Mitochondria and chloroplasts are semi-autonomous organelles supported by robust evidence for an endosymbiotic origin. Mitochondria have a double membrane: the outer is smooth, while the inner is folded into cristae that vastly increase the surface area for oxidative phosphorylation (ATP synthesis). The matrix contains circular DNA, 70S ribosomes, and Krebs cycle enzymes. Chloroplasts, found in plant and algal cells, have a double membrane envelope, internal thylakoid membranes stacked into grana (site of light-dependent reactions), and a surrounding stroma where the Calvin cycle fixes carbon dioxide into sugars. Both organelles possess their own circular DNA and 70S ribosomes — features identical to prokaryotes — providing compelling evidence for the endosymbiotic theory proposed by Lynn Margulis in 1967.

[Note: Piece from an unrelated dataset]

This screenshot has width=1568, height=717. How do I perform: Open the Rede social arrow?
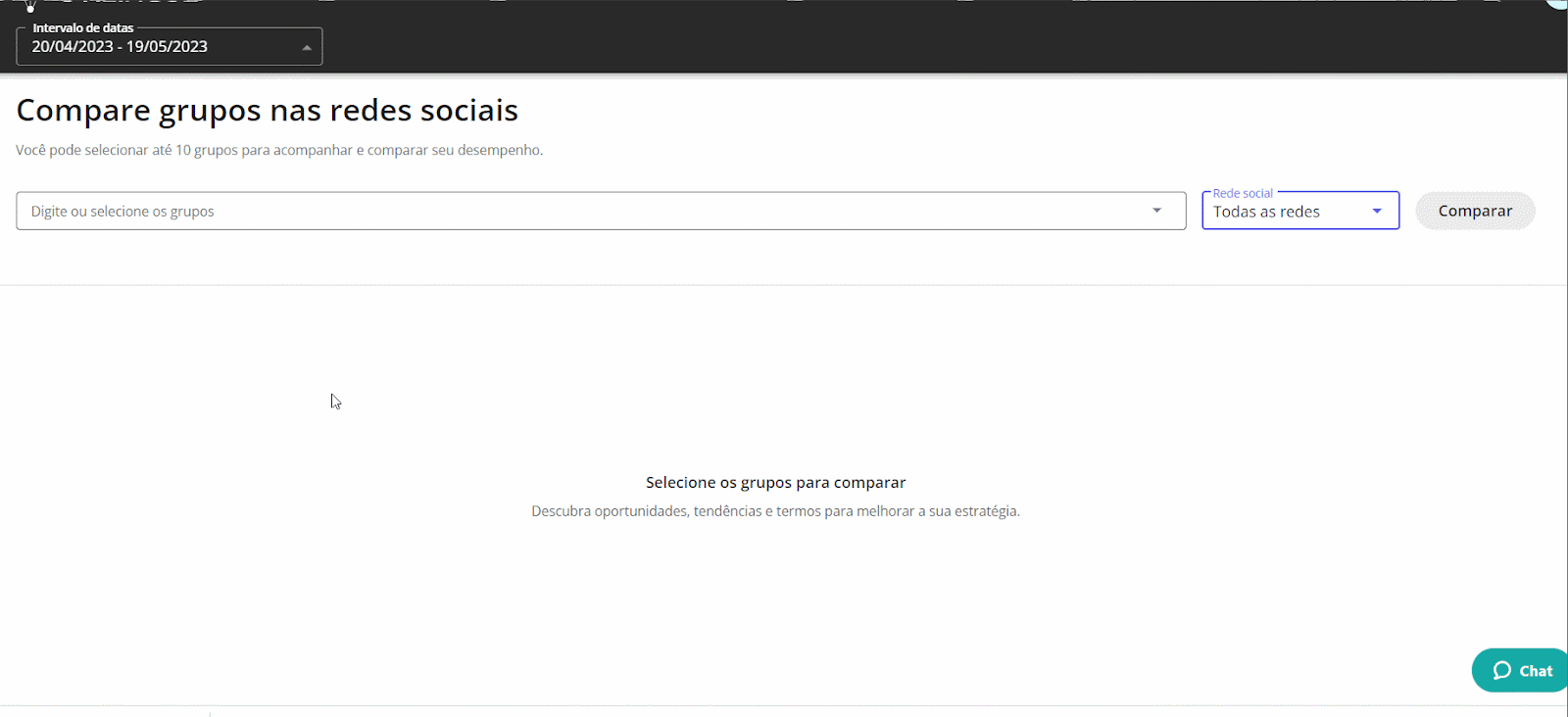[x=1377, y=211]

The plasma membrane follows the Fluid Mosaic Model of Singer and Nicolson (1972): a dynamic phospholipid bilayer with integral (transmembrane) and peripheral proteins, glycoproteins forming the glycocalyx, and cholesterol (in animal cells) regulating membrane fluidity. The model replaced the earlier Davson-Danielli sandwich model. Plant cells are additionally surrounded by a rigid cellulose cell wall, with the middle lamella composed of calcium pectate cementing adjacent cells. Three wall layers exist: middle lamella, primary cell wall (cellulose), and secondary cell wall (lignin, in specialized cells). Fungi have chitin cell walls; animal cells have no cell wall.

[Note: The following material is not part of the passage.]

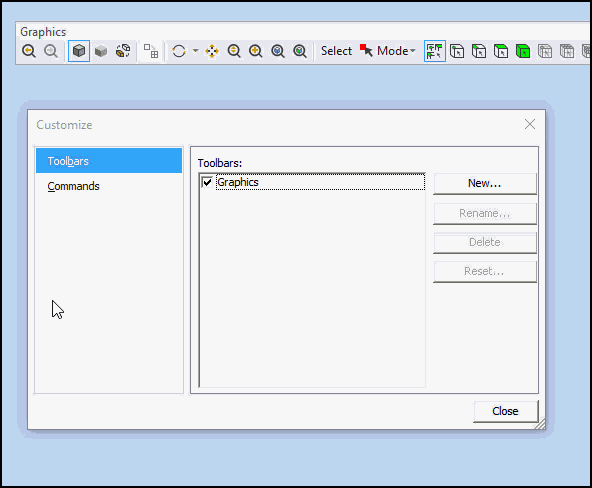
Task: Select the solid green body selection cube
Action: (523, 51)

The cytoskeleton — composed of microtubules (tubulin), microfilaments (actin), and intermediate filaments — maintains cell shape, enables movement, and facilitates intracellular transport. Eukaryotic cilia and flagella exhibit the characteristic 9+2 arrangement of microtubules powered by dynein motors, fundamentally distinct from the flagellin-based prokaryotic flagellum. Centrioles (absent in most plant cells) organize the mitotic spindle in animal cells.

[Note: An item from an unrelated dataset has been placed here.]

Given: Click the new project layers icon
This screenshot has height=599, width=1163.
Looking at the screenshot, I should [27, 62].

Plant and animal cells differ in several key features. Plant cells possess a cellulose cell wall, three types of plastids (chloroplasts, chromoplasts, leucoplasts), a large central vacuole bounded by the tonoplast, and plasmodesmata for cell-to-cell communication. They form new cell walls by centrifugal cell plate formation during cytokinesis. Animal cells, conversely, contain centrioles, lysosomes, and cholesterol in their membranes; they lack plastids, large vacuoles, and cell walls. Animal cell cytokinesis proceeds by centripetal cleavage furrow formation. The key NEET-tested concept throughout this topic is the structural distinction between cell types, especially the 70S ribosome presence in both prokaryotes and semi-autonomous organelles — a classic examination trap that rewards students who understand the endosymbiotic basis of organelle biology.